Types of oral anticoagulants
There are two main types of oral anticoagulants used in clinical dental practice:
- Vitamin K antagonists (VKA)
- Direct oral anticoagulants (ACOD).
Vitamin K antagonists
Warfarin and acenocoumarol have been used for many years. VKAs inhibit the synthesis of coagulation factors II, VII, IX and X, which are vitamin K-dependent. However, they require constant monitoring of coagulation values by laboratory tests such as the INR (International Normalized Ratio) to ensure that levels are within the safe range.
Direct oral anticoagulants
Such as rivaroxaban, apixaban and dabigatran. These are newer drugs that directly affect thrombin (dabigatran) or factor Xa (rivaroxaban, apixaban and edoxaban). They are more predictable, have a faster onset of action and require less monitoring. They also have fewer interactions with food and other drugs, and are easier to use in elderly and polymedicated patients, although they should be used with great care in cases of renal failure.
What is INR and what are the optimal values for treatments in the dental clinic?
The INR (International Normalized Ratio) is a standardized measure used to evaluate blood coagulation in patients receiving oral anticoagulants, especially vitamin K antagonists. It compares the patient's prothrombin time (PT) with a normal reference value to adjust the anticoagulant dose and maintain a balance between avoiding clots and preventing excessive bleeding.
- Normal INR (1.0) is the value in people without anticoagulant treatment.
- Therapeutic INR (2.0 - 3.0) is a common range in patients with atrial fibrillation, deep vein thrombosis or pulmonary embolism. It is usually safe for most dental procedures.
- INR 3.5 - 4.0 requires greater caution in invasive procedures, which may require medication adjustments or additional measures to control bleeding.
- INR > 4.0 indicates an elevated risk of bleeding, so surgeries should be postponed until the INR is in a safe range.
Protocols for the care of patients with anticoagulants
When a patient takes anticoagulants, the risk of bleeding during dental surgery increases.
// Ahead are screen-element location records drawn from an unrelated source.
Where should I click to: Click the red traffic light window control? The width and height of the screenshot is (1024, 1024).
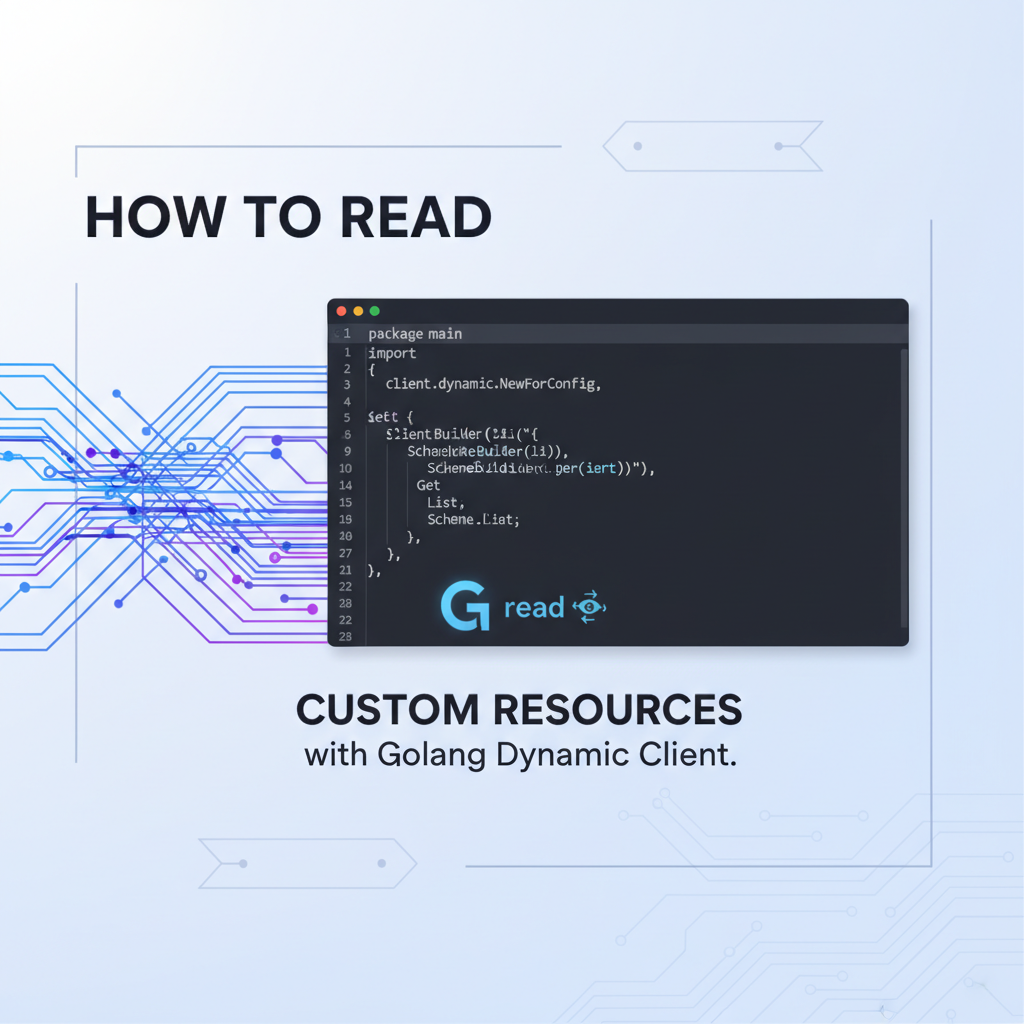click(341, 311)
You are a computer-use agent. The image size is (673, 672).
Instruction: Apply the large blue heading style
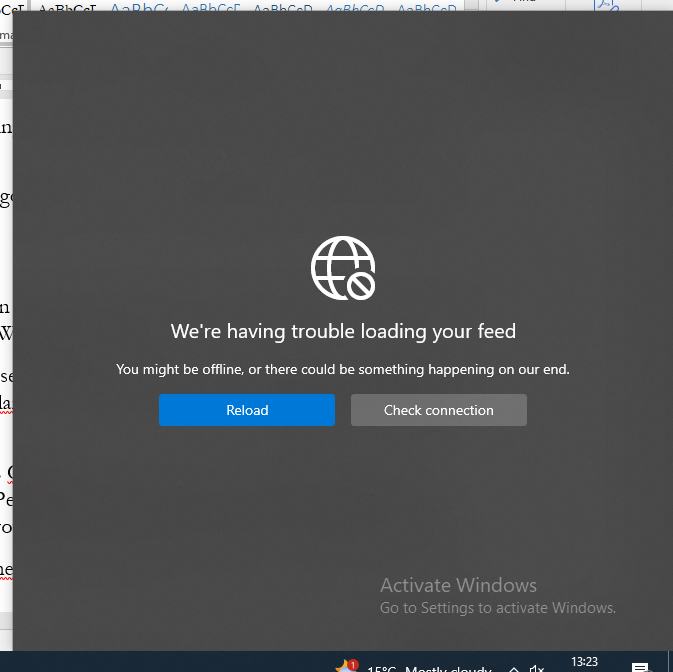pyautogui.click(x=139, y=9)
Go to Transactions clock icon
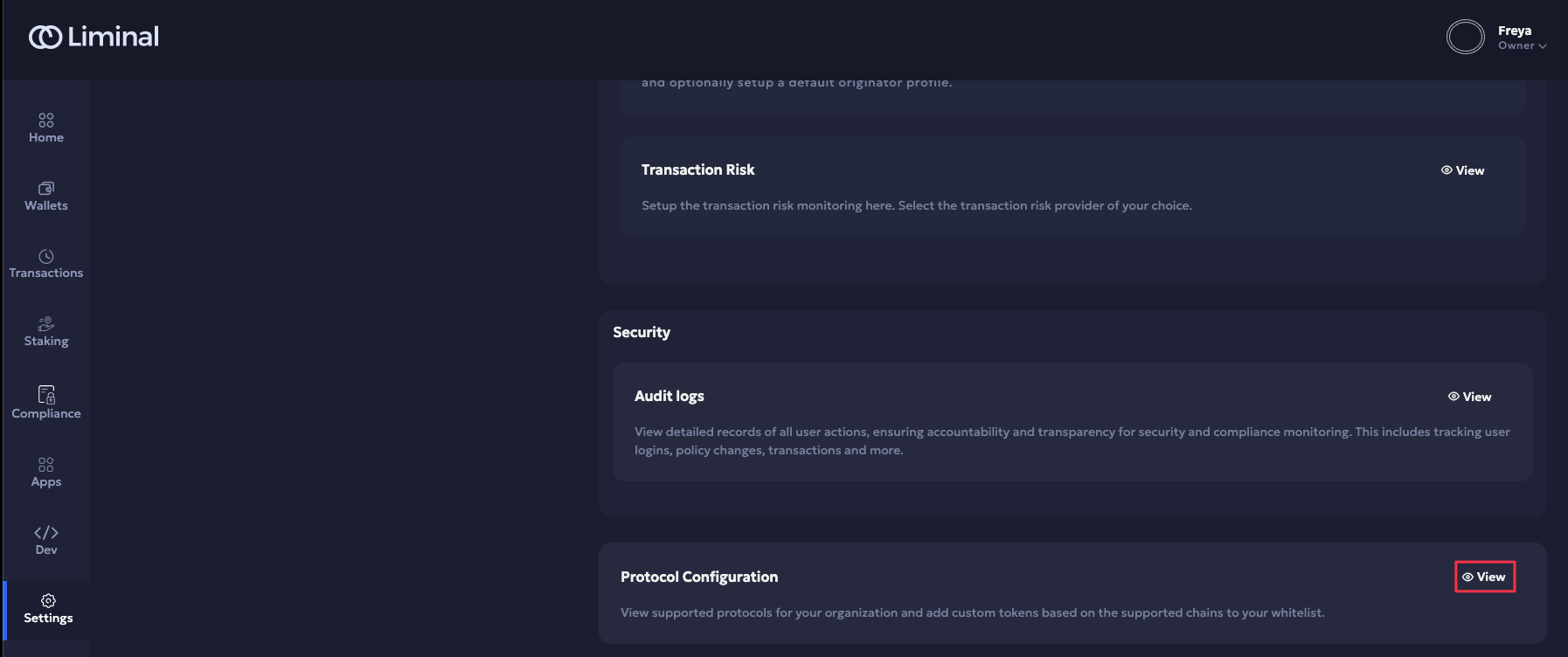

As dentists, protocols should be followed to prevent this from happening, starting with a preoperative assessment in which the INR is measured 24 to 72 hours before surgery to see what range it is in. If it is less than or equal to 3.5, no changes in medication should be made, while a higher INR may require adjustments.
During surgery, techniques are used to minimize tissue damage, applying local anesthesia with vasoconstrictor to reduce bleeding. It is advisable to opt for resorbable sutures to avoid having to remove them and minimize tissue manipulation after surgery.
In patients treated with VKA, especially when the INR is higher than 3.5, bridging therapy can be used, replacing anticoagulants with low-molecular-weight heparin (LMWH). In patients on OACD, temporary discontinuation of anticoagulation usually depends on the type of surgery. For minor procedures, discontinuation is generally not necessary, whereas, in invasive surgeries, 1 or 2 doses may be discontinued earlier, depending on the risk of bleeding.
Post-surgical recommendations
After surgery, local hemostatic agents can be used, applying pressure to the area with gauze containing tranexamic acid, to help stop the bleeding. The patient should follow a soft and cold diet so as not to irritate the wound, and analgesics such as paracetamol or diclofenac are recommended. The important thing is to avoid aspirin or NSAIDs.
The patient should be educated to identify warning signs, such as bruising, continuous bleeding or difficulty breathing. In these cases, a physician should be consulted as soon as possible. Careful oral hygiene and, in some cases, antibiotics to prevent infection are also recommended. In minor procedures, such as simple extractions, the patient can resume taking his or her anticoagulant a few hours later.
Before handling an anticoagulated patient, the dental practice should analyze the patient's health status in detail and plan the procedure accordingly to reduce risks, especially with elderly patients. By following the steps set out in the protocols, safe dental treatment can be provided.